This allows it to be used with any RNN type. Note that overriding `trainable` is not necessary most of the time, because it falls back to calling `functor` which `@functor` implements for you.

Per Model Reference · Flux , the time dimension is 3rd/last when using a dense input.

However, aren’t I dealing directly with the stateful cells? `LSTM` gives a `Recur{LSTMCell{...}}`.

My input is of the form 300xN, with 300 being “time” (Length of a Vector). Running `LSTM(30,10)` on the `Embedding(37,30)` of an input array gives me an array `10×300×64`. “Time” is second, and the third is the batch.

That docs section is also dealing with stateful cells (that’s what `Recur` is, a wrapper that makes cells and other functions stateful). Note that `LSTM === Recur{LSTMCell} <: Recur`.
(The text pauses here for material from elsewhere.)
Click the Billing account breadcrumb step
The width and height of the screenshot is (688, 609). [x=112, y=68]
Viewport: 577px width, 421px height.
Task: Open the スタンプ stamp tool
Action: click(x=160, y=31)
Unfortunately we have no way of detecting intent and warning about this, but those input dimensions are backwards. Calling an RNN with an input of shape `features×time×batch` won’t error, but it will compute the wrong results. The only accepted format is `features×batch×time` (see note → [1]), so having the last 2 dimensions backwards means that network outputs will be completely wrong.

Thankfully, there’s an easy fix for this. If you transpose your input from `300xN` to `Nx300` before feeding it to the `Embedding`, everything will work correctly.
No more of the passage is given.